Wine can be a delicate expression of a unique terroir and its surrounding culture. Wine is also, inescapably, a commercial product. For over 20 years, the Saint-Amour viticultural syndicate has timed promotional blitzes to coincide with Valentine’s Day. Hearts adorn the labels on bottles in the village wine shop; one of the local gastronomic restaurants calls itself Au 14 Fevrier. For the 2015 edition of the local wine fair known as the Fête des Crus, the mayor of Saint-Amour organized a publicity stunt in which 300 couples were married. Since the appellation was decreed in 1946, Saint-Amour has proved a moderately successful commercial product, and in the Beaujolais, it’s hard to argue with moderate success.

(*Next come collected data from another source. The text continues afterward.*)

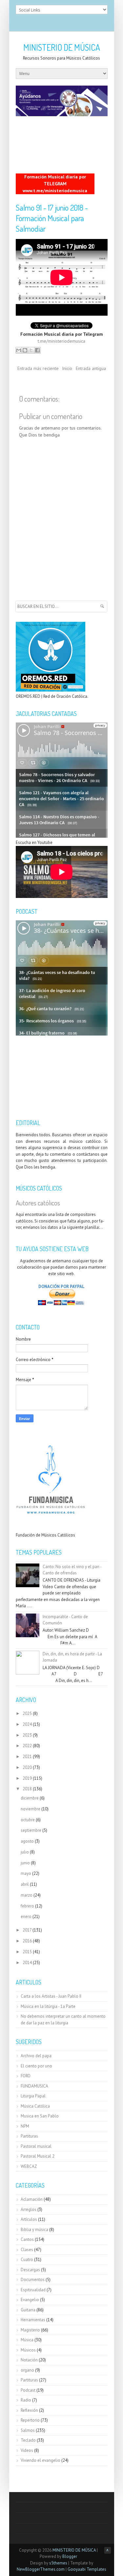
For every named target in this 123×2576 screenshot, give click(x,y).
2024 (27, 1724)
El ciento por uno (36, 2066)
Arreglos (28, 2209)
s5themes (58, 2563)
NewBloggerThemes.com (41, 2569)
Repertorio (30, 2420)
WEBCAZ (29, 2166)
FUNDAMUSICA (34, 2086)
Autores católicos (38, 1202)
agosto (27, 1841)
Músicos (28, 2350)
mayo (26, 1873)
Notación (29, 2360)
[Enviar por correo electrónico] (18, 350)
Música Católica (35, 2106)
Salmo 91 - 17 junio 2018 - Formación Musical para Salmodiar (52, 218)
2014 (27, 1962)
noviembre (30, 1809)
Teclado (28, 2440)
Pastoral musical (36, 2146)
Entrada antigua (91, 368)
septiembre (31, 1830)
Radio (26, 2400)
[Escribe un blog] (25, 350)
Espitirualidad (33, 2290)
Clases (27, 2249)
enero (26, 1916)
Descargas (30, 2270)
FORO (26, 2076)
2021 (27, 1756)
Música (27, 2340)
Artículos (29, 2219)
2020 (27, 1767)
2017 (27, 1930)
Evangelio (30, 2299)
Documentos (33, 2279)
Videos (27, 2450)
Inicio (67, 368)
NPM (25, 2126)
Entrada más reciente (38, 368)
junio (25, 1863)
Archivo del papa (36, 2056)
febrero (27, 1906)
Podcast (28, 2390)
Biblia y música (34, 2229)
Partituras (29, 2136)
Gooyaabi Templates (87, 2569)
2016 (27, 1941)
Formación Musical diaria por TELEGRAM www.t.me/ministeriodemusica (55, 184)
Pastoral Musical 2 (37, 2156)
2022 (27, 1745)
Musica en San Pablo (40, 2116)
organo (27, 2370)
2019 (27, 1778)
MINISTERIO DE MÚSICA (61, 47)
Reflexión (29, 2410)
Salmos (28, 2430)
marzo (26, 1895)
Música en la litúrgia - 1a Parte (48, 2006)
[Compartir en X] (31, 350)
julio (25, 1852)
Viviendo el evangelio (40, 2460)
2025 (27, 1713)
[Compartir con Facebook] (37, 350)
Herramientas (33, 2320)
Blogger (69, 2556)
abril (25, 1884)
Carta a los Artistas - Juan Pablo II (51, 1996)
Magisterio (30, 2330)
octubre (28, 1820)
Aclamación (32, 2199)
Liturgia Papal (33, 2096)
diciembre (30, 1798)
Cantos (27, 2239)
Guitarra (28, 2310)
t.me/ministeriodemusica (61, 341)
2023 (27, 1735)
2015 (27, 1952)
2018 (27, 1789)
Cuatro (27, 2259)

“In Saint-Amour, they’re kind of the Burgundians of Beaujolais,” Christophe Pacalet acknowledges. ”They’ve got big houses; they all drive four-by-fours.”

So in demanding better, more sustainably-farmed wines from Saint-Amour, are we asking winegrowers to risk their livelihoods in order to impress a small circle of idealistic sommeliers? For those winegrowers, is it instead a safer bet to presume there will always be enough moony-eyed drinkers purchasing inexpensive wines named after love? Pacalet phrases it with his own particularly Beaujolais blend of wonderment and fatalism. “They just don’t care out there,” he says. “Still, one day it’ll all come crashing down.”

Aaron Ayscough writes the French wine blog Not Drinking Poison in Paris. He's at work on a book about the wines of the Beaujolais.